Zanthoxylum motuoense

Scientific classification
- Kingdom: Plantae
- Clade: Tracheophytes
- Clade: Angiosperms
- Clade: Eudicots
- Clade: Rosids
- Order: Sapindales
- Family: Rutaceae
- Genus: Zanthoxylum
- Species: Z. motuoense
- Binomial name: Zanthoxylum motuoense Huang

= Zanthoxylum motuoense =

- Genus: Zanthoxylum
- Species: motuoense
- Authority: Huang

Species of plant

Zanthoxylum motuoense (墨脱花椒) is a woody plant from the Rutaceae family and is native to Medog, Tibet.

==Description==
Z. motuoense is a deciduous tree that can reach 15 meters in height. It is characterized by its thick branches and the 1mm long thorns that often grow on the side of its leaf scars; these thicken at the base and present a cushion. It produces a single leaflet or leaf with 3 or 5 leaflets. The leaflet is broad obovate or broad-elliptic, 3–6 cm long and 2–4 cm wide, the largest in the center, 9 cm long, 6 cm wide, and the ends are often close to round, rarely sharp or wedge-shaped, with finely cracked teeth on the edge of the leaf.

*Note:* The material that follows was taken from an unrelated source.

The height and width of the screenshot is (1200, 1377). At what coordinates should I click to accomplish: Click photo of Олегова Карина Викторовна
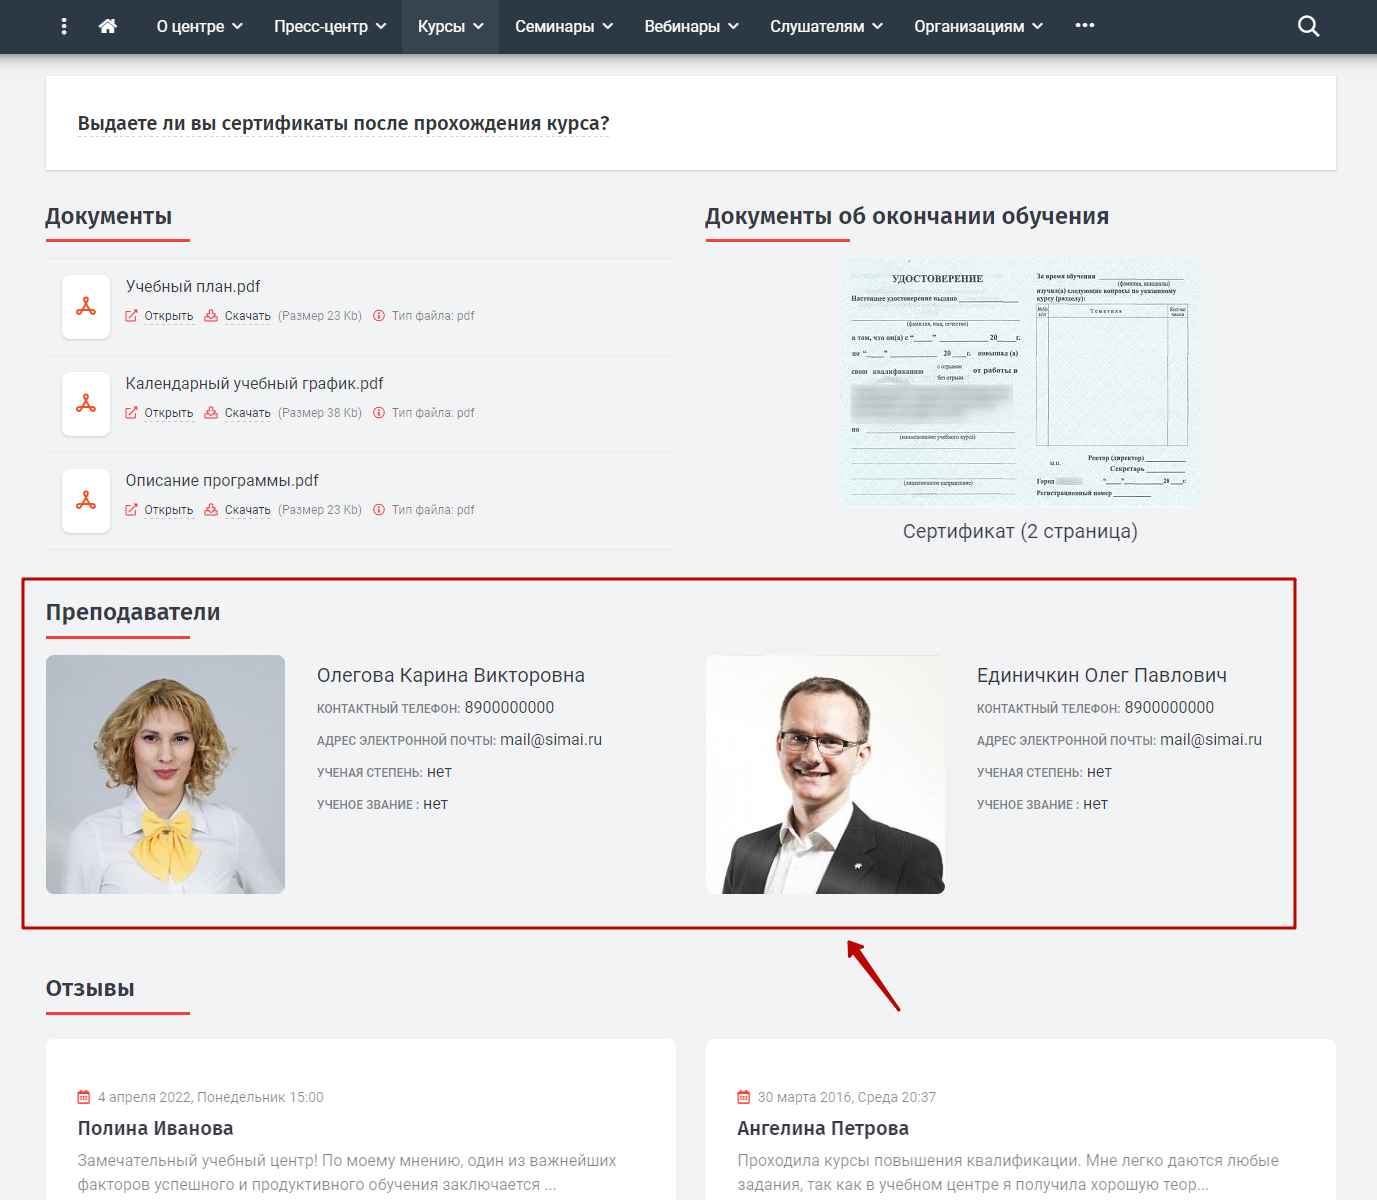click(x=165, y=774)
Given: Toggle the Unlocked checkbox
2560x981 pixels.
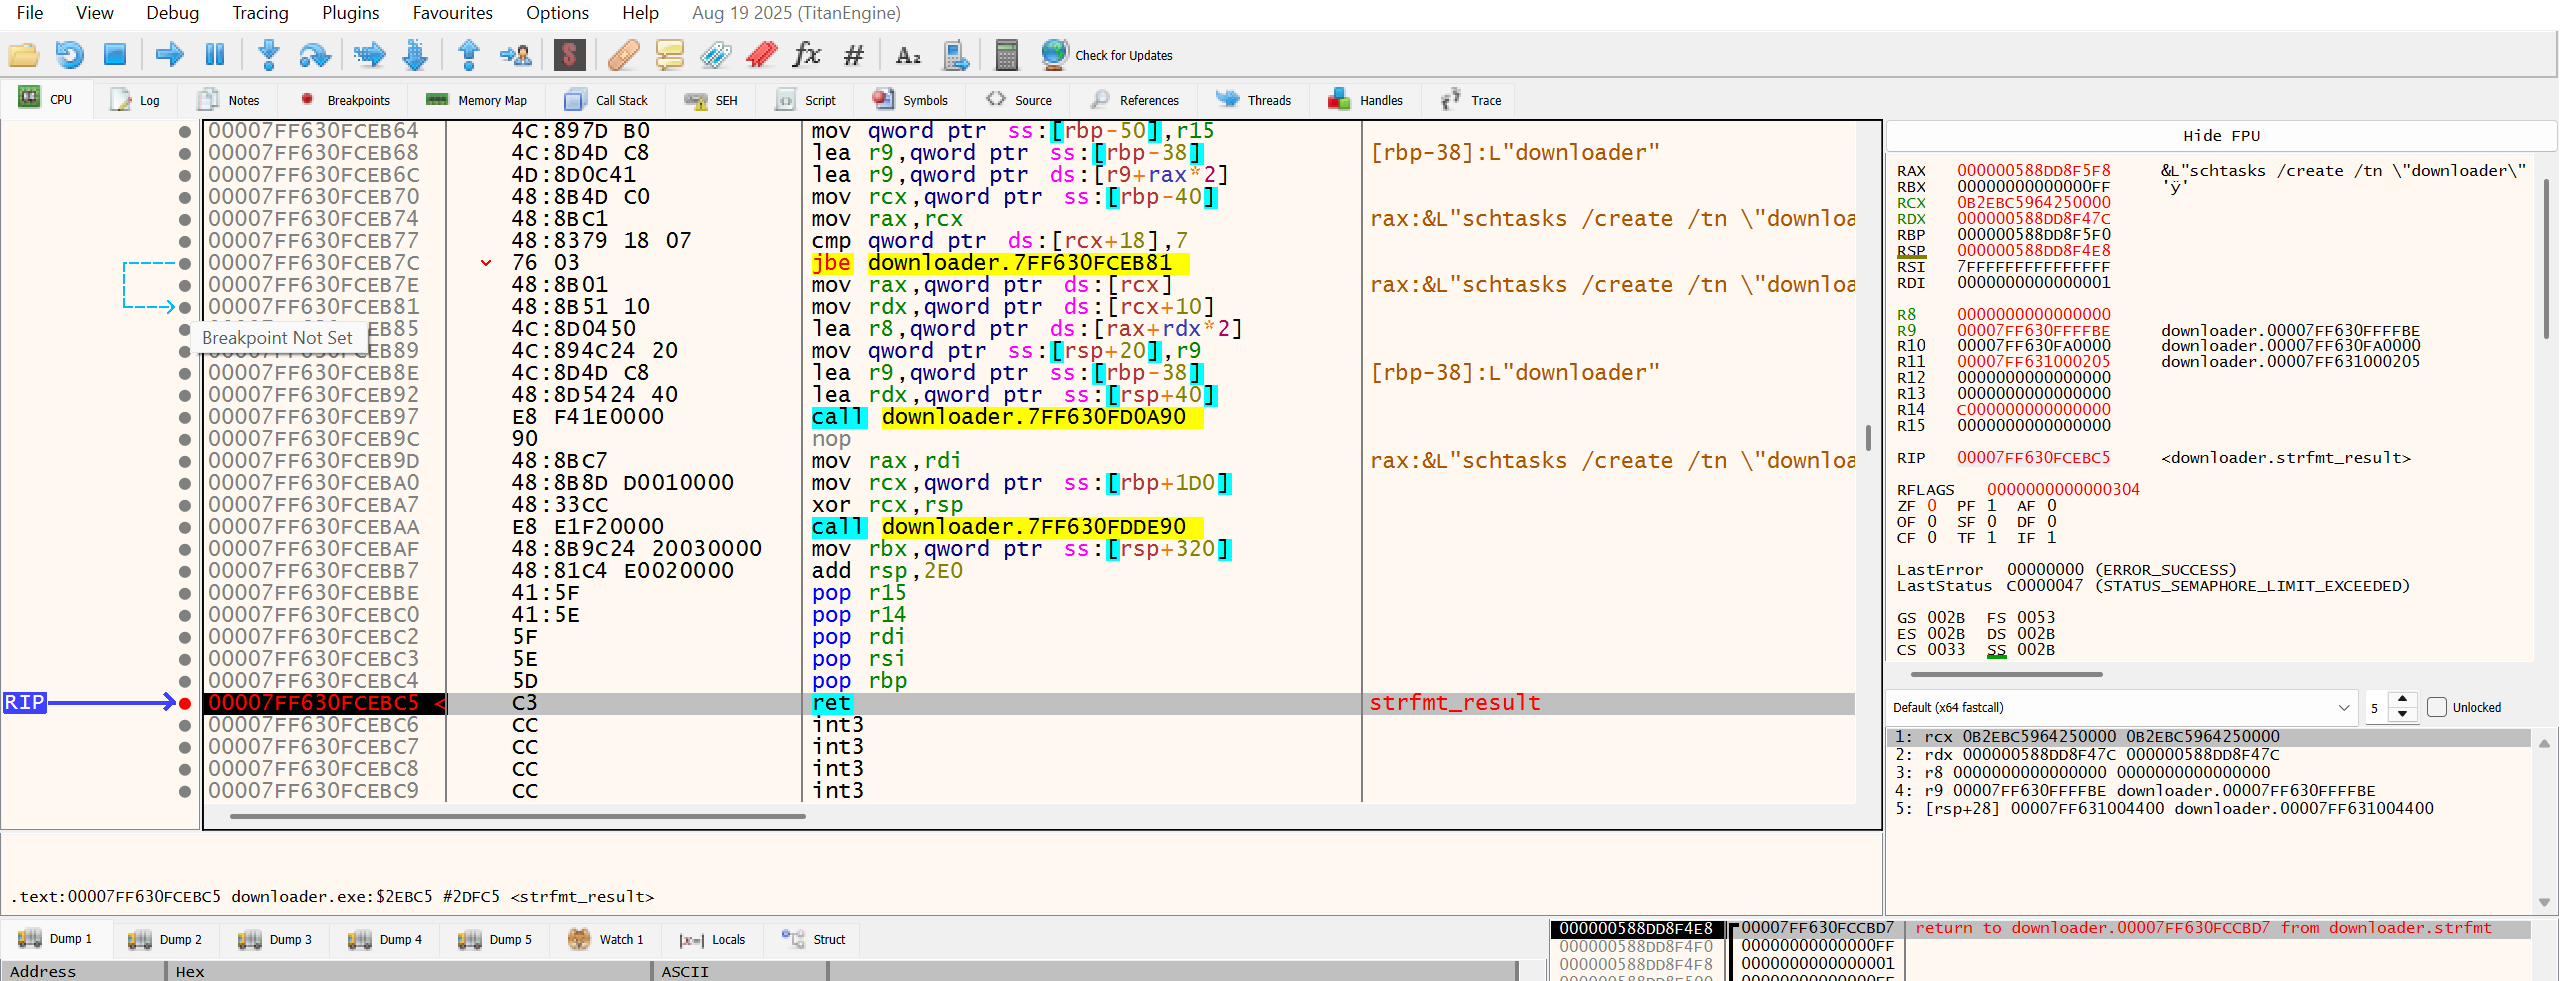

Except for oil spots located at tooth gaps, other oil spots are not obvious. Both sides are pubescent, and the hairs on the back of the leaf are dense and long; the leaf shaft has no wings. There are no thorns and a dense coat. The inflorescence is drawn out at the same time as the new leaves. The infructescence is conical, 4–8 cm long, with short hairs on the peduncle; the fruit petals are oval, about 4.5 mm in diameter, and the oil spots on the pericarp are large and slightly convex; the seed diameter is about 4 mm.

The fruiting period is from September to October.

== Habitat ==
Z. motuoense is seen in the mountain forests, 1100 meters above sea level.